Data section Start Marker

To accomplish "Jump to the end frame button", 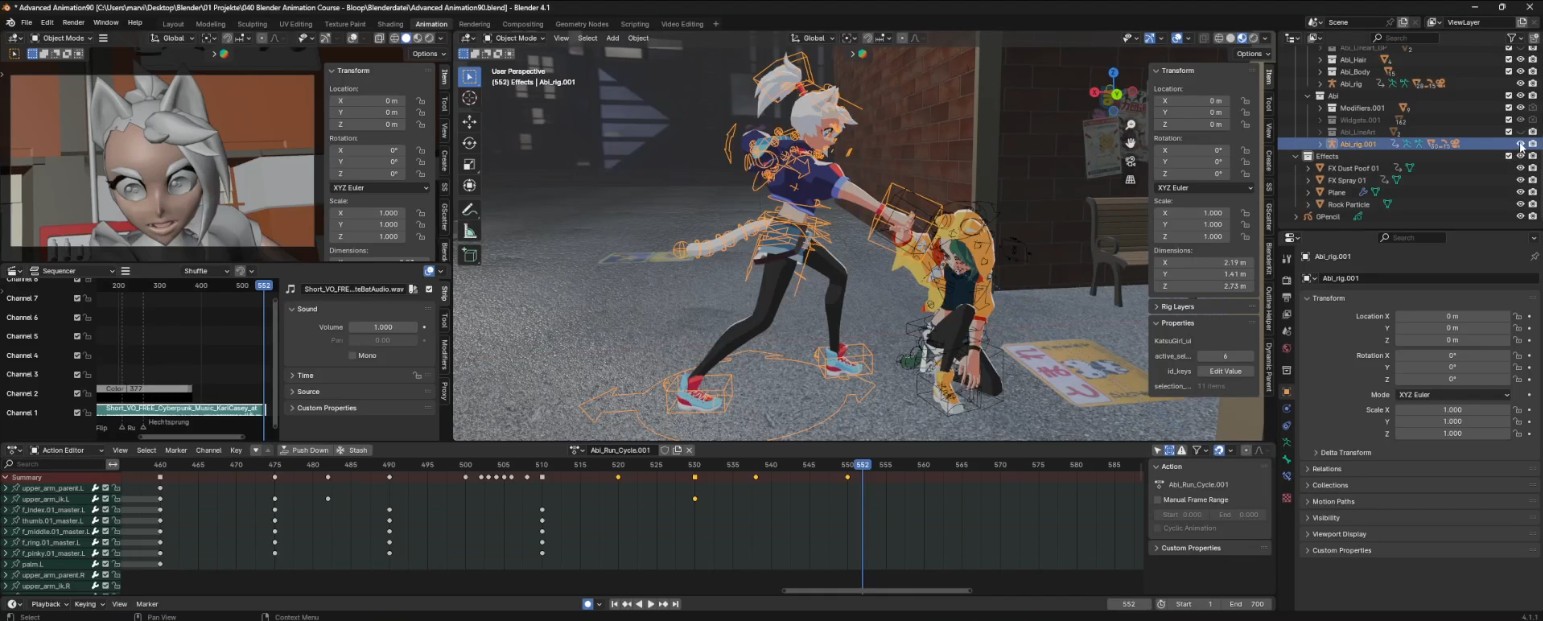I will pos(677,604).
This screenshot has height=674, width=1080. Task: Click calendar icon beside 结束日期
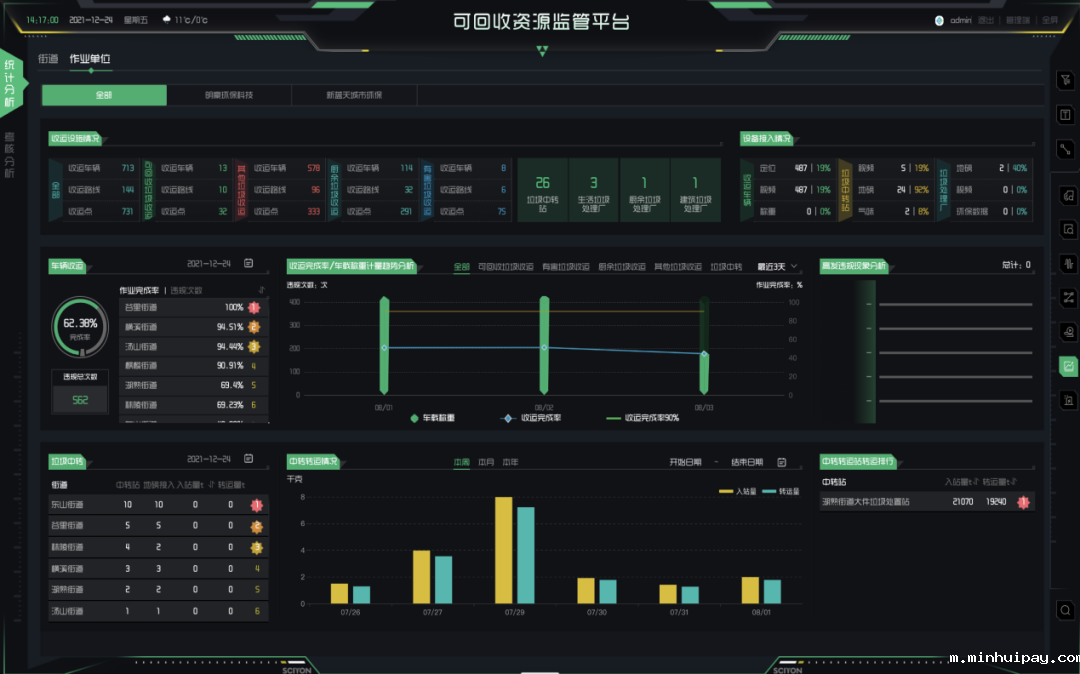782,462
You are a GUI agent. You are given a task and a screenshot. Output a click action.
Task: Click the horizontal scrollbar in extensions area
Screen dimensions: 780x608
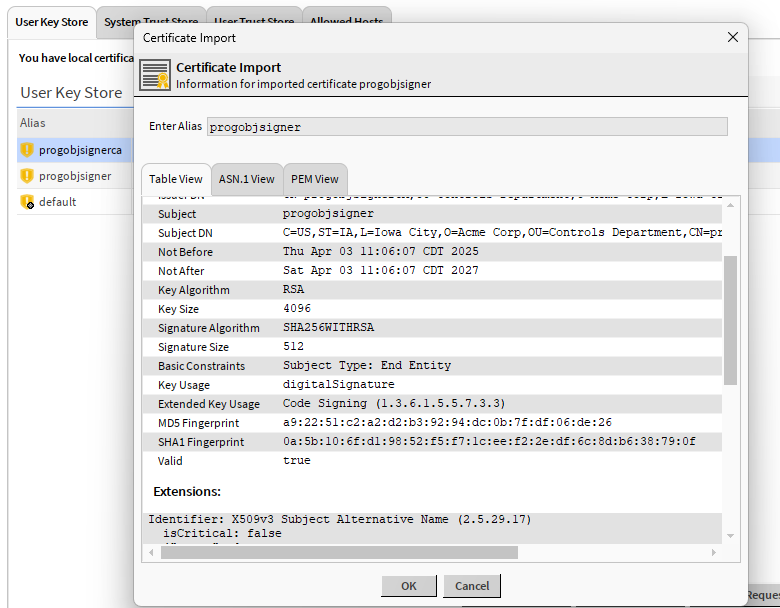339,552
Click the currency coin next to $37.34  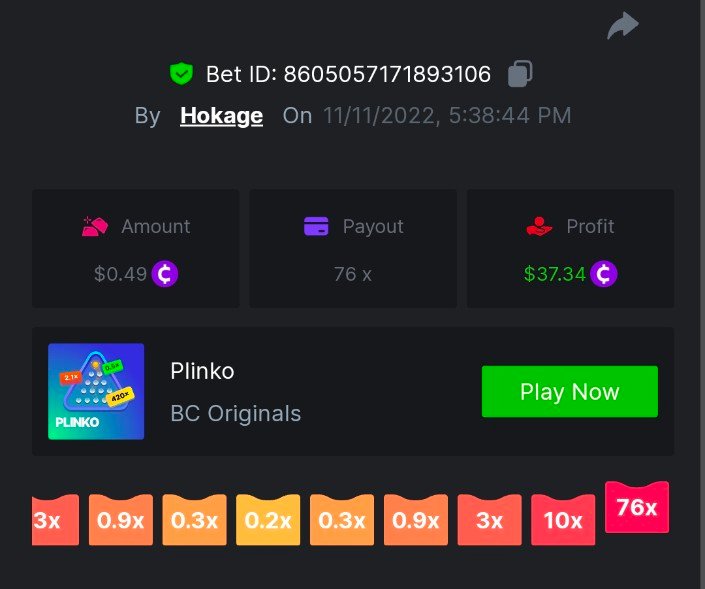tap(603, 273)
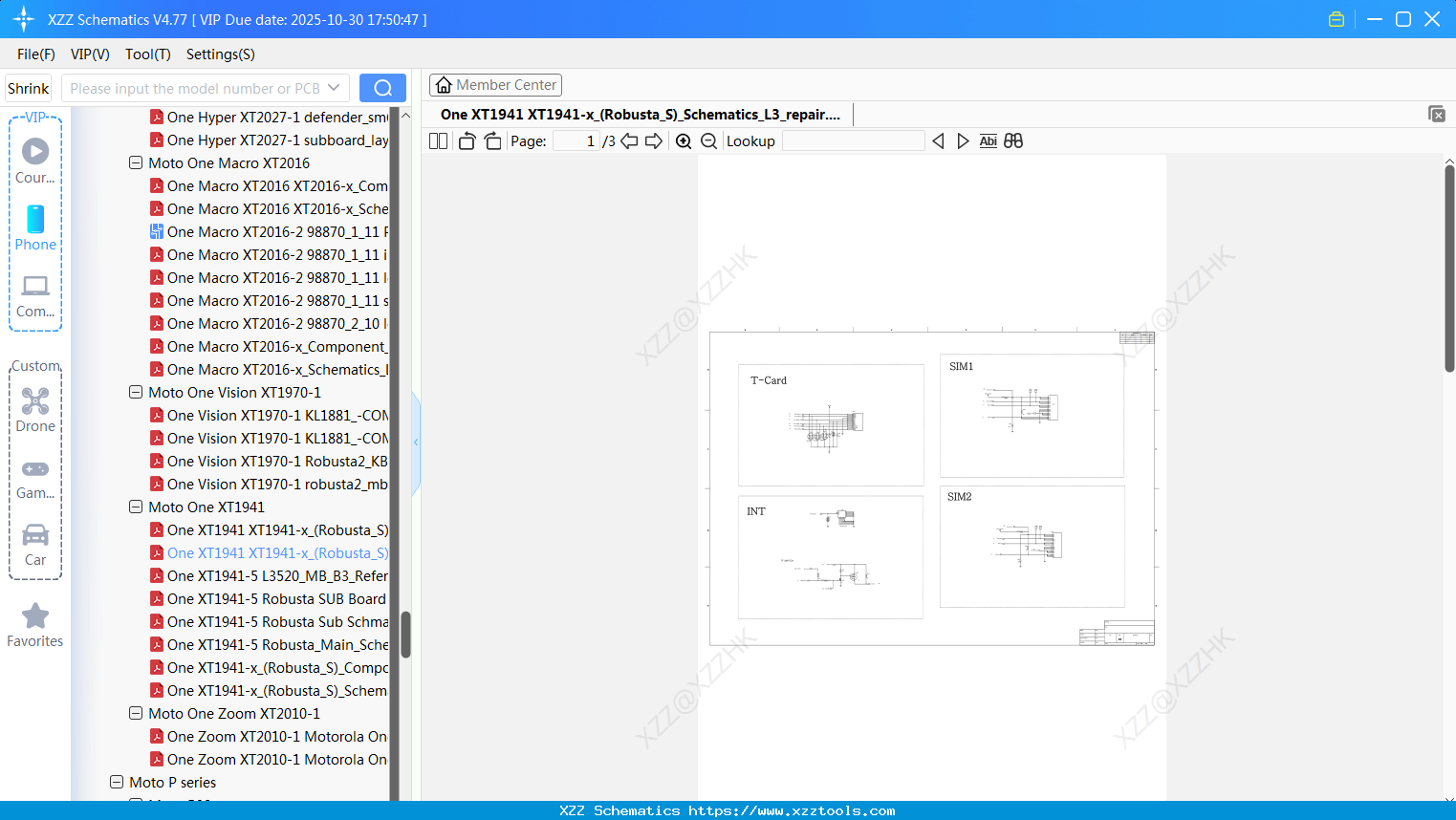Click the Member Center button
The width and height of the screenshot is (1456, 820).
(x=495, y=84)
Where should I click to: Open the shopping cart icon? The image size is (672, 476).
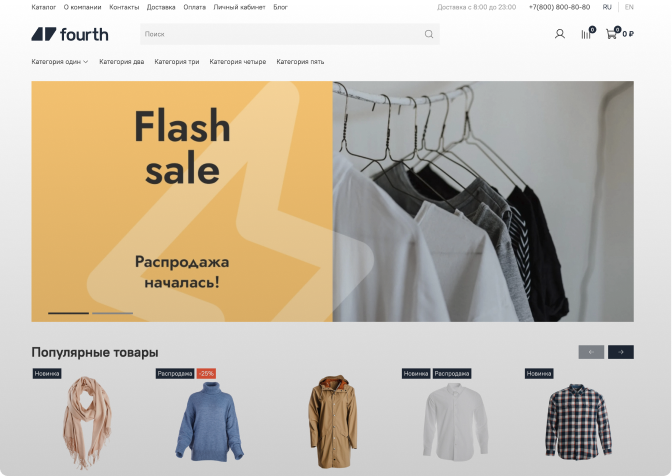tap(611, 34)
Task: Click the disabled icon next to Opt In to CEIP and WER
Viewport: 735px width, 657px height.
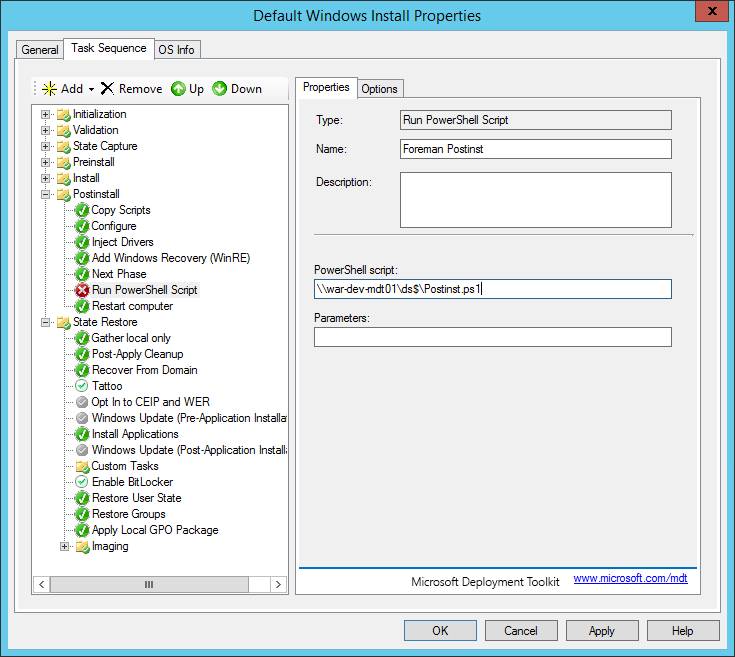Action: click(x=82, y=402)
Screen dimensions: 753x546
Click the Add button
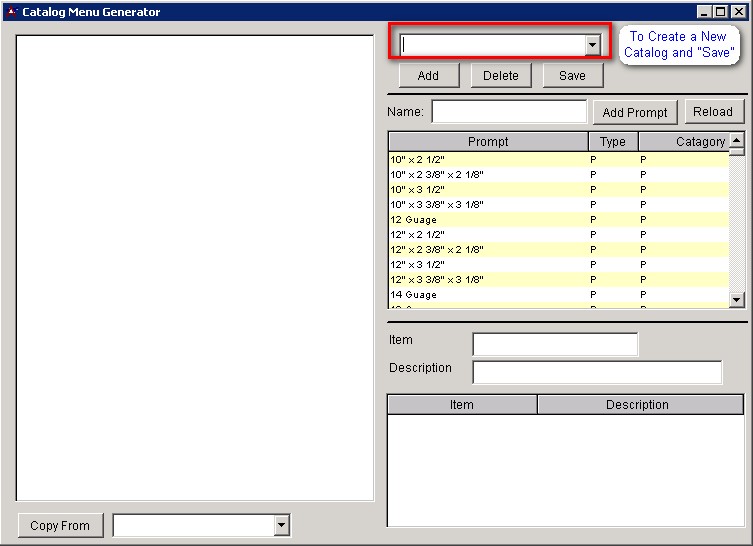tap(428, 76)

Data section End Marker

Emit the lines of the data above from the one containing "Where should I" through its final line, both endpoints included. Pictures do not belong in the output.

* **Answer to this task**:
Where should I click to: Open the shopping cart icon? The image size is (672, 476).
tap(611, 34)
Task: Click the disabled icon next to Opt In to CEIP and WER
Viewport: 735px width, 657px height.
Action: click(x=82, y=402)
Screen dimensions: 753x546
Click the Add button
tap(428, 76)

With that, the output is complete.